Partes do exercício
1: Segundo a notícia sobre o acordo entre a União Europeia e o Mercosul, o que o Projeto de Lei 191/20 permite?
2: Reproduza, sem nenhuma alteração, o trecho da notícia sobre o acordo entre a União Europeia e o Mercosul que vai de "Na visita ao" a "em terras indígenas.", inclusive.

[Trecho do documento]

A União Europeia e o Mercosul podem resolver até o final do ano as preocupações ambientais que impedem o acordo de livre comércio entre os blocos, afirmou o comissário europeu para o Meio Ambiente, Virginijus Sinkevicius, à agência de notícias Reuters.
Segundo Sinkevicius, tudo vai depender como as políticas ambientais serão trabalhadas principalmente no Brasil. Representantes europeus já haviam informado que a parceria bilateral entre Europa e América do Sul, acordada, a princípio, em 2019, não será colocada em prática até que medidas concretas sejam tomadas para frear a destruição da Floresta Amazônica.
"Estamos trabalhando no acordo com o Mercosul, por meio de um contrato paralelo, que será finalizado, esperamos, este ano… No que diz respeito às partes que faltam [para fechar o acordo]… Por exemplo, [há] a parte ambiental", disse Sinkevicius à DW, por telefone, após uma visita de quatro dias ao Brasil.
O comissário europeu explicou que esse contrato paralelo ou "adendo no acordo" trata de salvaguardas ambientais ainda ausentes. A aprovação final do acordo de livre comércio entre União Europeia e Mercosul – grupo formado por Argentina, Brasil, Paraguai, Uruguai e Venezuela – só será possível se os adendos forem confirmados.
Na visita ao Brasil, Sinkevicius deixou claras suas preocupações quanto ao Projeto de Lei 191/20, assinado por Bolsonaro em fevereiro de 2020, que permite a mineração e a criação de usinas hidrelétricas em terras indígenas.
Em março deste ano, o projeto foi colocado em regime de urgência pela Câmara dos Deputados e seria votado até o fim da primeira quinzena de abril. A repercussão negativa, porém, fez com que o texto fosse travado e, atualmente, não há perspectiva de quando entrará em votação.
O projeto necessita de aprovação do plenário da Câmara e do Senado, antes de ser sancionado pelo presidente. Caso aprovado, pode influenciar nas decisões sobre o acordo entre UE e Mercosul, além de enfraquecer o pedido de adesão do Brasil à OCDE (Organização para a Cooperação e Desenvolvimento Econômico).
"Definitivamente, isso [a aprovação do projeto] não ajudaria", afirmou.
Após três anos consecutivos de aumento do desmatamento no Brasil sob o governo Bolsonaro, Sinkevicius disse que os dados disponíveis a respeito de 2022, até o momento, indicam que o desflorestamento tende a seguir aumentando. Para ele, portanto, é muito cedo para dizer se o Brasil mudou ou tem trabalhado a sua política ambiental e estaria, agora, levando a proteção do meio ambiente a sério.

[/Trecho do documento]
[Informações exibidas]

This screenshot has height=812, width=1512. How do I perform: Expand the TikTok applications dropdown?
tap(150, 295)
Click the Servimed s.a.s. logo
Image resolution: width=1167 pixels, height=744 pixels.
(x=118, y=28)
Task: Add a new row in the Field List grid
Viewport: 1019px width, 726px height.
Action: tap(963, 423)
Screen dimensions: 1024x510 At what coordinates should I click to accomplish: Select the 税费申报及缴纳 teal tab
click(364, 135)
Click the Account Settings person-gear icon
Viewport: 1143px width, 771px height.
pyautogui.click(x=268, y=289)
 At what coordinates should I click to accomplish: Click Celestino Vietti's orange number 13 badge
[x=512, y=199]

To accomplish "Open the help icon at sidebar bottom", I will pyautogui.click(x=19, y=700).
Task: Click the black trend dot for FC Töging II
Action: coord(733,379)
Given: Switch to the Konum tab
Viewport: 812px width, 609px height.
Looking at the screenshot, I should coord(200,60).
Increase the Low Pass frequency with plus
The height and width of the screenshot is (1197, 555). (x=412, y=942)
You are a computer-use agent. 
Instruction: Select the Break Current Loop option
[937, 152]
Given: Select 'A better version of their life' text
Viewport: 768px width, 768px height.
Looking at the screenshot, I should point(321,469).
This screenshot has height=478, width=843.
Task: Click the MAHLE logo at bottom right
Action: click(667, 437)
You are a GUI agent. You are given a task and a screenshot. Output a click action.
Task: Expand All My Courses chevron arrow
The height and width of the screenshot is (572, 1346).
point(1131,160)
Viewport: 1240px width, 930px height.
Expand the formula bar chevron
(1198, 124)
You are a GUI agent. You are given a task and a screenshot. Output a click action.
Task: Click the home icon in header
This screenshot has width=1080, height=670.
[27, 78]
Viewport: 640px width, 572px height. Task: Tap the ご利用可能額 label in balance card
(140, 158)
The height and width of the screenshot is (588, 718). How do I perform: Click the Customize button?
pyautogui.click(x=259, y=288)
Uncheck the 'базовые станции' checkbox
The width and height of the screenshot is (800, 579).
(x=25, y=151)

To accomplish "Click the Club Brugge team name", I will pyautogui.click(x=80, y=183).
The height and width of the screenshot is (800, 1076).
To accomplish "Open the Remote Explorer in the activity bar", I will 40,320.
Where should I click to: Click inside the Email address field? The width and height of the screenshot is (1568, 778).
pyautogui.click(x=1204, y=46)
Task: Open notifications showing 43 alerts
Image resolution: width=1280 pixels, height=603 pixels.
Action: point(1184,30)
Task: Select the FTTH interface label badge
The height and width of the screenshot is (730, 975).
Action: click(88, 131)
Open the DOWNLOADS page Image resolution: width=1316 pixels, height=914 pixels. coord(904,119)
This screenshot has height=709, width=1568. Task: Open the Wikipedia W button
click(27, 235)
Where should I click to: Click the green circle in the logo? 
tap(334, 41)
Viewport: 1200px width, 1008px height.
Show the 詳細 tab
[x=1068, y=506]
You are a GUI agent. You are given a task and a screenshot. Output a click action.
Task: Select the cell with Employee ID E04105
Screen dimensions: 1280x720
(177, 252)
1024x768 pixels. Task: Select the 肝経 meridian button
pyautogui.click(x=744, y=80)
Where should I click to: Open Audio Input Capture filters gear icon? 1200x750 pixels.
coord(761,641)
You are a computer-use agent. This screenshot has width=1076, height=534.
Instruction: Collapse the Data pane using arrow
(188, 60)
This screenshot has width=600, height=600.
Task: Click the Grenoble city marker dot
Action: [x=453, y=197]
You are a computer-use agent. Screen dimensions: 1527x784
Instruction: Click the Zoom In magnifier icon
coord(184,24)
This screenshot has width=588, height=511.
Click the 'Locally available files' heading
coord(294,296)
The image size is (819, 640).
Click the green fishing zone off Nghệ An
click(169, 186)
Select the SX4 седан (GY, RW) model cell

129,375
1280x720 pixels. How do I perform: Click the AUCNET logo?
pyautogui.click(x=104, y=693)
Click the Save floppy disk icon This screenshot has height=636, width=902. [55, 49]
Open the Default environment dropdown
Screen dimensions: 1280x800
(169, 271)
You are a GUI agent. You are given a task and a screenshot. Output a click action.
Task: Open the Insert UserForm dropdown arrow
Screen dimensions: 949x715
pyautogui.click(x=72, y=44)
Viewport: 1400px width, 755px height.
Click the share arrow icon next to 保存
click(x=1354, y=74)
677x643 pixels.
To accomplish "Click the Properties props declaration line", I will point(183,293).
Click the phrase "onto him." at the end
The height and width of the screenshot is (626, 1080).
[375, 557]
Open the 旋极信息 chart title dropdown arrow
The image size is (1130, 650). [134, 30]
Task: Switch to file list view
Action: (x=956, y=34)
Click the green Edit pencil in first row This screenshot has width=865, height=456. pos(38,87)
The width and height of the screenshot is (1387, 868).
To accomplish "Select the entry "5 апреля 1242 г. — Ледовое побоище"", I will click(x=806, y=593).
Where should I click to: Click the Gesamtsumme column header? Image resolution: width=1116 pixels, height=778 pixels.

[/Informações exibidas]

Lista de respostas
1: Permite a mineração e a criação de usinas hidrelétricas em terras indígenas.

2:
Na visita ao Brasil, Sinkevicius deixou claras suas preocupações quanto ao Projeto de Lei 191/20, assinado por Bolsonaro em fevereiro de 2020, que permite a mineração e a criação de usinas hidrelétricas em terras indígenas.